*DESCRIPTION OF THE TASK*: Taking the entries below, transcribe only the lines starting with the one with "The width and" and going on through the one with "the Description column", exactly as written, without the pictures.

*Items from a data source*:
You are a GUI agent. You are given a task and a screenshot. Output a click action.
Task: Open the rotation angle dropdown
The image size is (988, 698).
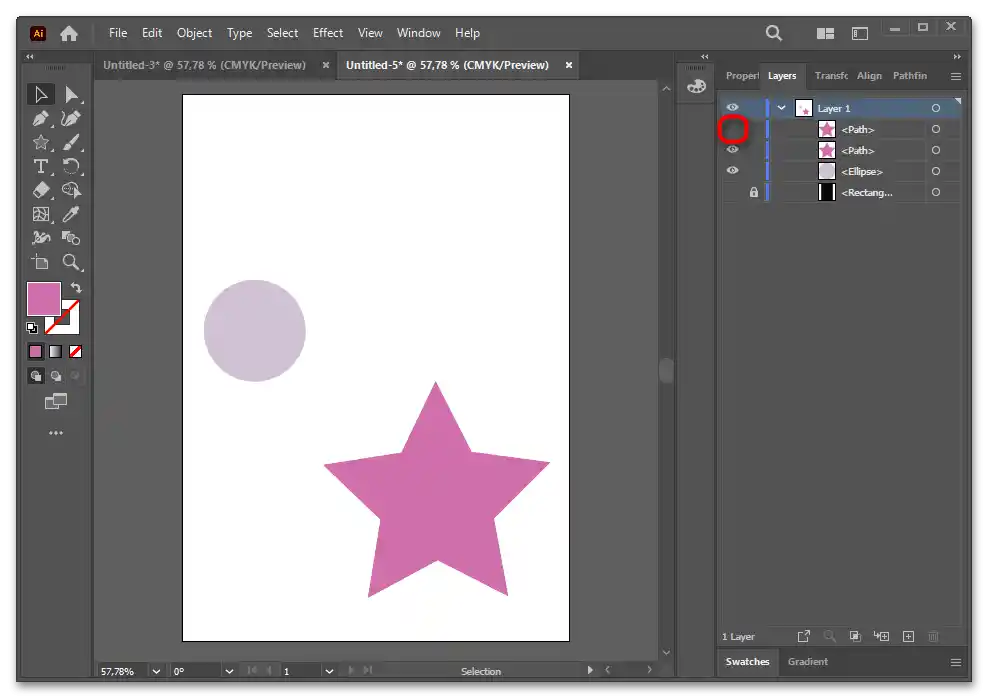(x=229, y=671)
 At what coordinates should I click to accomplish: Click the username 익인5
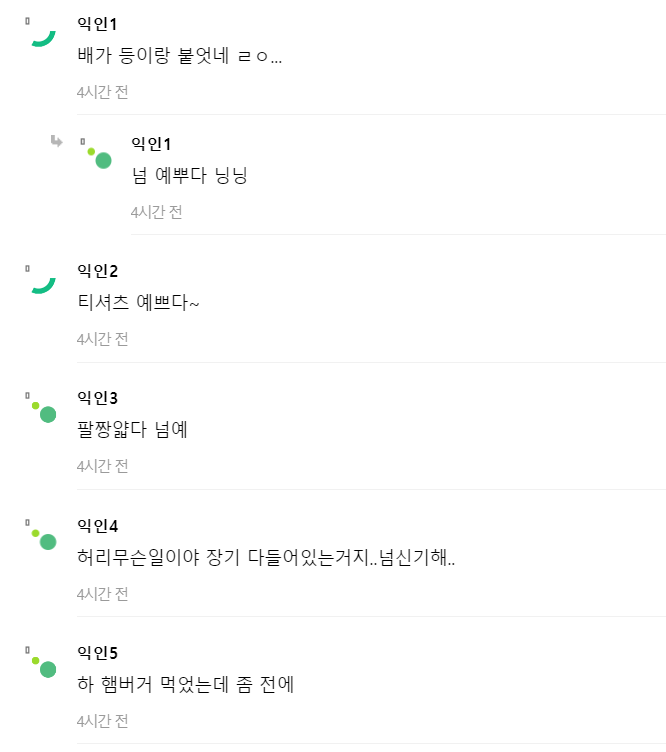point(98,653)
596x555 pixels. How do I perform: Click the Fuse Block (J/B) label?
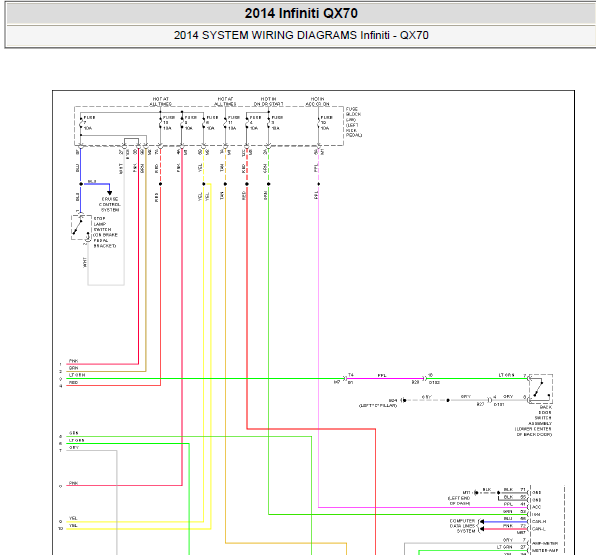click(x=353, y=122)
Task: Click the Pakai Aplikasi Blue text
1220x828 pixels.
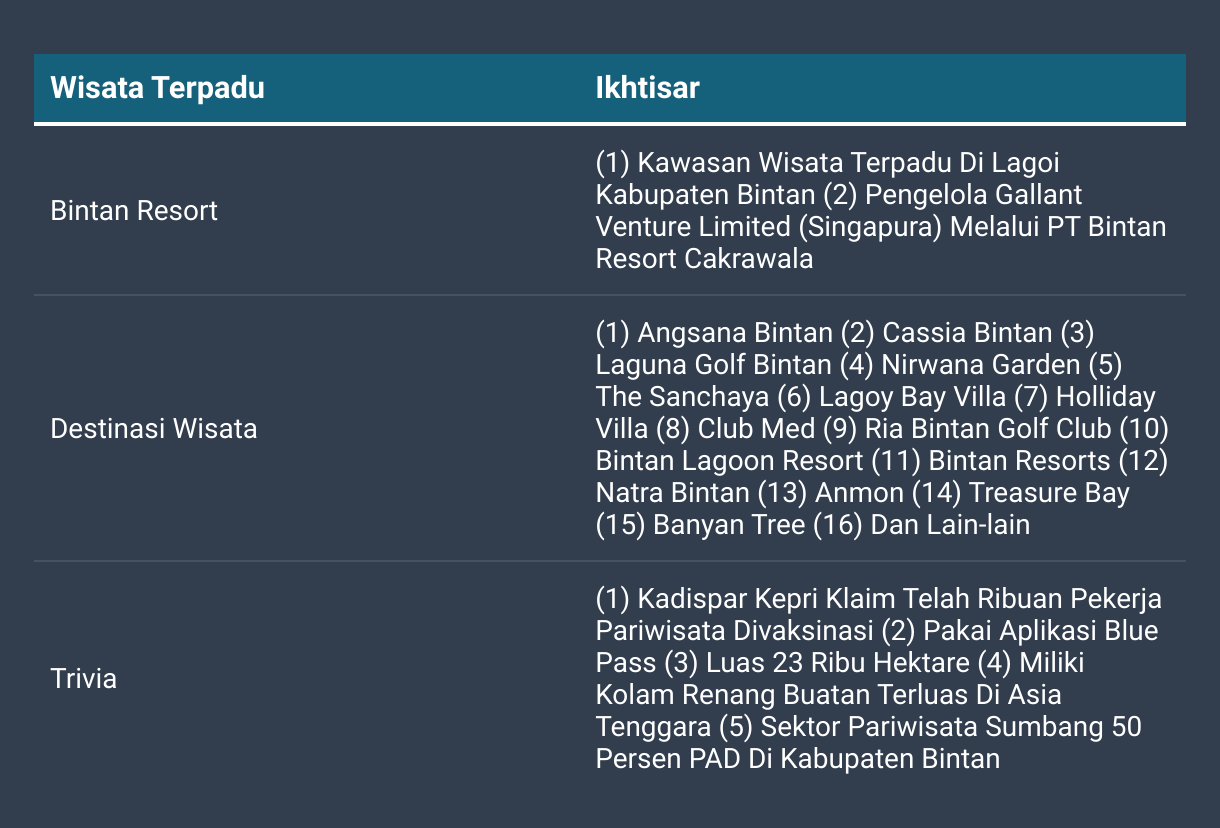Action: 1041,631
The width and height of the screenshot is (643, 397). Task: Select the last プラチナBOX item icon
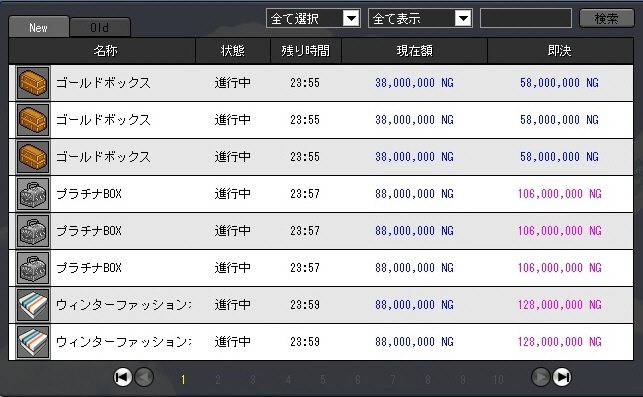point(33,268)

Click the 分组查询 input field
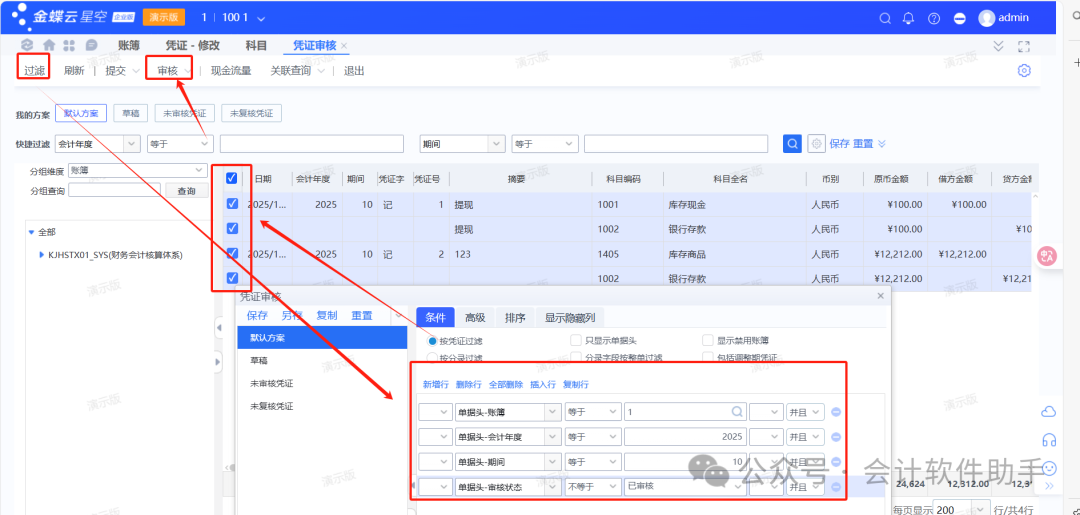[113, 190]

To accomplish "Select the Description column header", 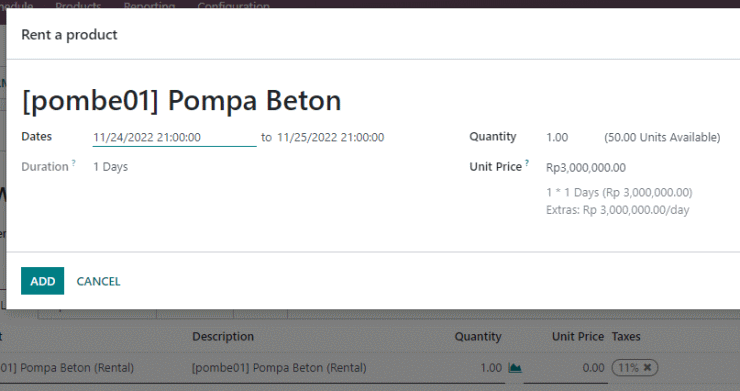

==

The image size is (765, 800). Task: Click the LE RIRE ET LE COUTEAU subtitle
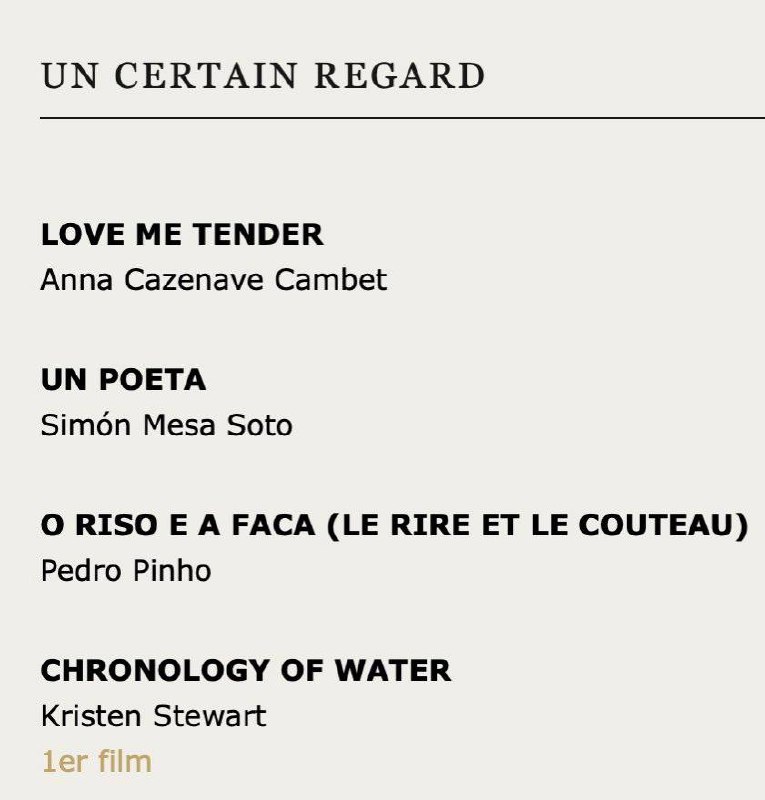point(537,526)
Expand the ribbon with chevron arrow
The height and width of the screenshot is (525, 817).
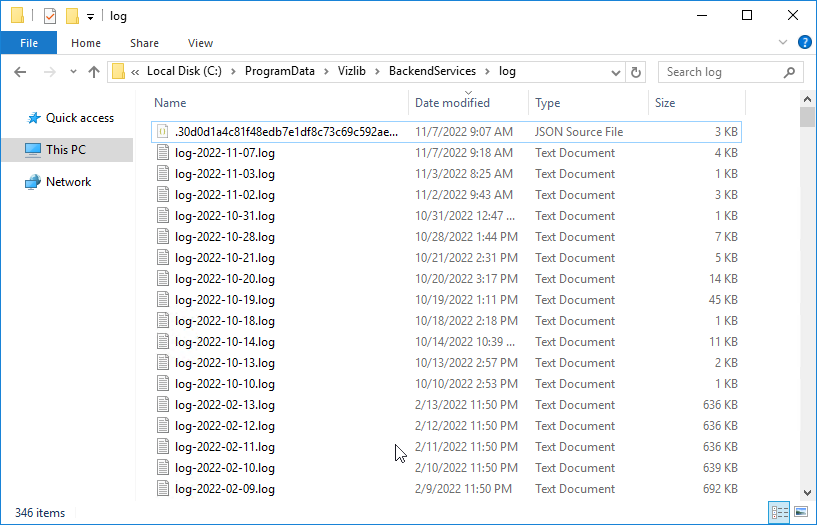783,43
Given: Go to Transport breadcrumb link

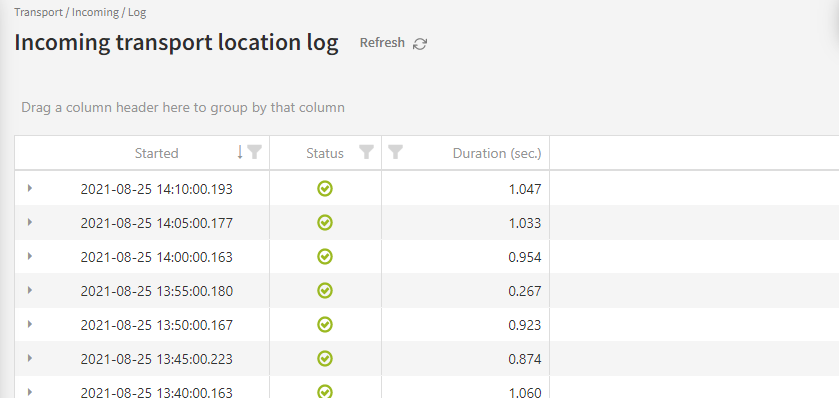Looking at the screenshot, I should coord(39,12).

*OUTPUT FOR THIS TASK*:
The width and height of the screenshot is (643, 397). Task: Select the last プラチナBOX item icon
point(33,268)

Click the 分组查询 input field
[113, 190]

To accomplish "Select the Description column header", 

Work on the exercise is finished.